Instructions for the task: Render the records as a Markdown table with the columns Row and Line, one numbered row per line, running from the line with "This screenshot has height=241, width=500." through the end of the records, blank lines omitted.

Records taken from a dataset:
* * * * * * * * *

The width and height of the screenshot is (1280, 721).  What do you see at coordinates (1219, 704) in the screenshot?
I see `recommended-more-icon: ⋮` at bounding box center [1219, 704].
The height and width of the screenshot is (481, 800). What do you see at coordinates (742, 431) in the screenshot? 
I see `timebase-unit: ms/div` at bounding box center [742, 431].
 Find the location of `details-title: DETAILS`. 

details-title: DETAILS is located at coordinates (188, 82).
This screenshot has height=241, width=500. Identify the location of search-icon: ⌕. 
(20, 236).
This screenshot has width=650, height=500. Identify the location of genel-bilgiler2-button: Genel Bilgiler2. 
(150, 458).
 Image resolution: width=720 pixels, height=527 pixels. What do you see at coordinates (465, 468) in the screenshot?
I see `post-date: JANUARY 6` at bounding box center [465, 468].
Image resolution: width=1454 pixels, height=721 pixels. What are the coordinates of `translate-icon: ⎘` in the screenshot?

* * * * * * * * *

Your solution:
| Row | Line |
|---|---|
| 1 | This screenshot has height=241, width=500. Identify the location of search-icon: ⌕.  |
| 2 | (20, 236). |
| 3 | This screenshot has width=650, height=500. Identify the location of genel-bilgiler2-button: Genel Bilgiler2.  |
| 4 | (150, 458). |
| 5 |  Image resolution: width=720 pixels, height=527 pixels. What do you see at coordinates (465, 468) in the screenshot? |
| 6 | I see `post-date: JANUARY 6` at bounding box center [465, 468]. |
| 7 | Image resolution: width=1454 pixels, height=721 pixels. What are the coordinates of `translate-icon: ⎘` in the screenshot? |